Instructions to follow ::
Lines to restate from the data below: from the one containing "Where should I click to: Click the RB3" to the one containing "Where should I click to: Switch", both included. Give them again exactly, and only them.

====== Study material ======

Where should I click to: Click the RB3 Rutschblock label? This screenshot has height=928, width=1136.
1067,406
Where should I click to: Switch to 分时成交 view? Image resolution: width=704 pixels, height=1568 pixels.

======
====== Study material ======

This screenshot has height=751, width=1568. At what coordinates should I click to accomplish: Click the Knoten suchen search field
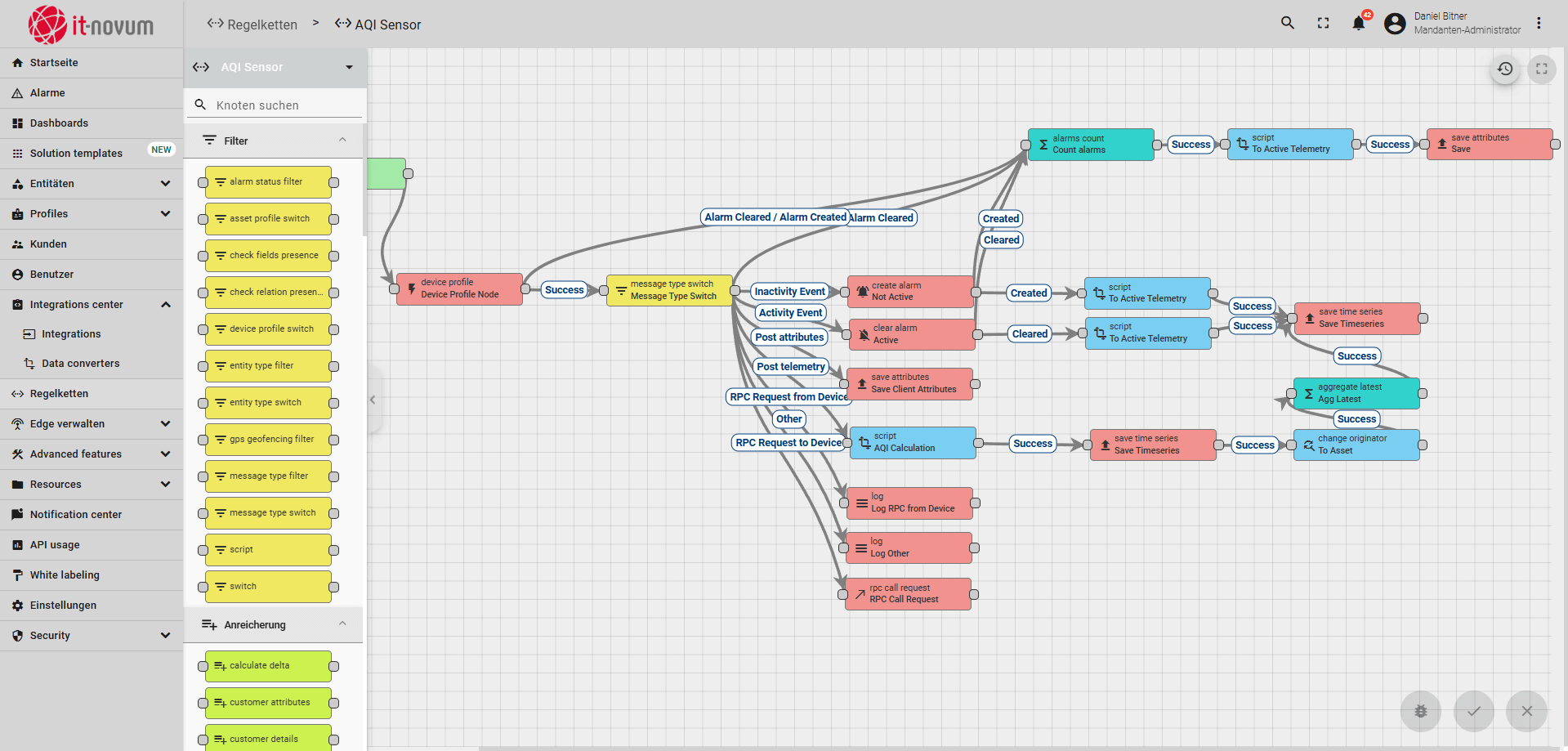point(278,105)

======
====== Study material ======

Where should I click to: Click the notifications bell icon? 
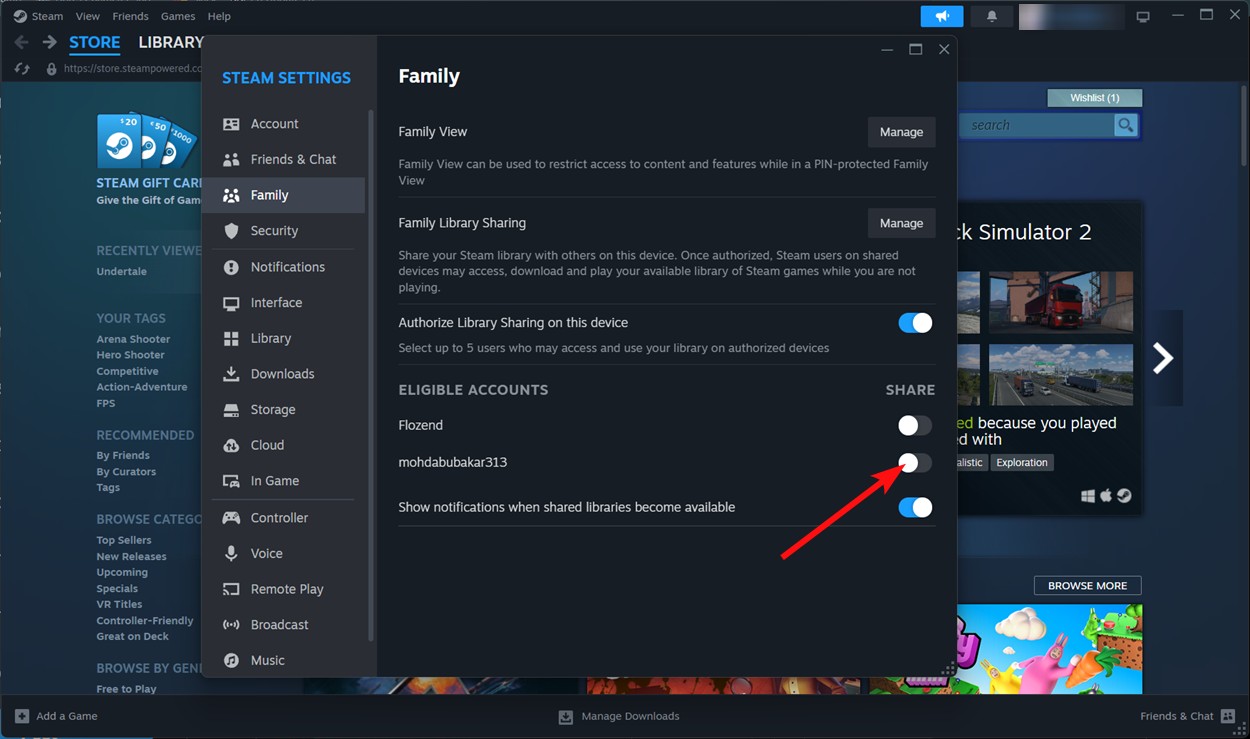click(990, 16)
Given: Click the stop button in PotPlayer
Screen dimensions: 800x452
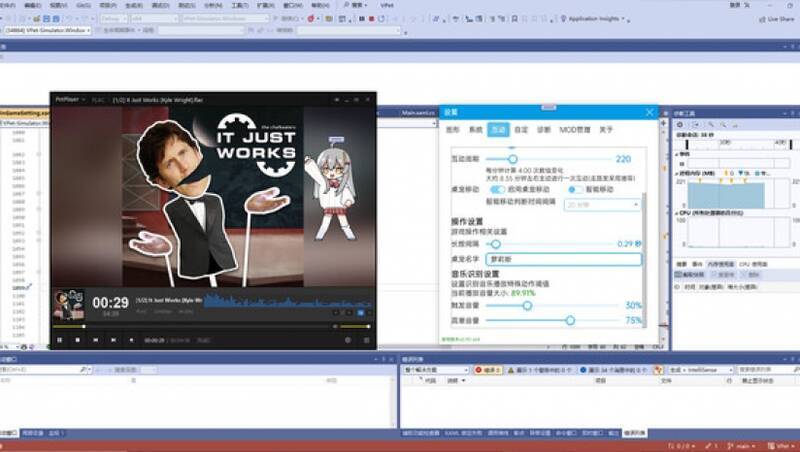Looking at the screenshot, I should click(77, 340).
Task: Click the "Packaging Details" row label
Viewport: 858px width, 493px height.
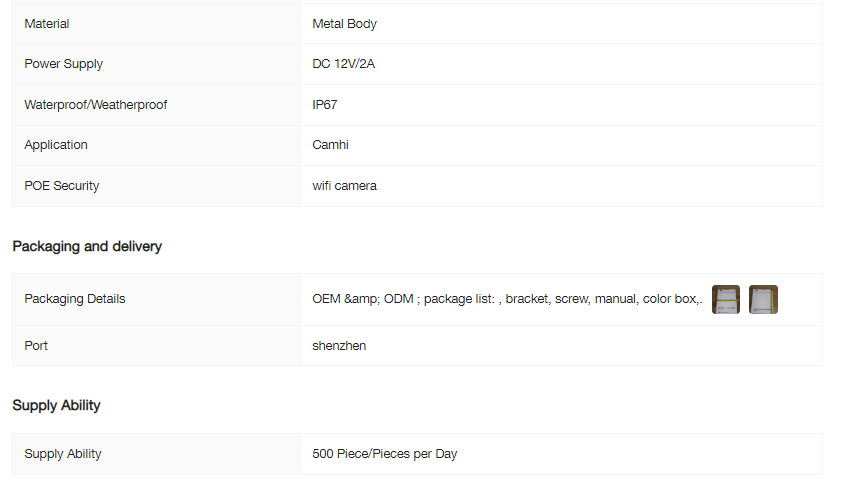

======

Exercise answer ::
Where should I click to: Click the RB3 Rutschblock label? This screenshot has height=928, width=1136.
1067,406
Where should I click to: Switch to 分时成交 view? Image resolution: width=704 pixels, height=1568 pixels.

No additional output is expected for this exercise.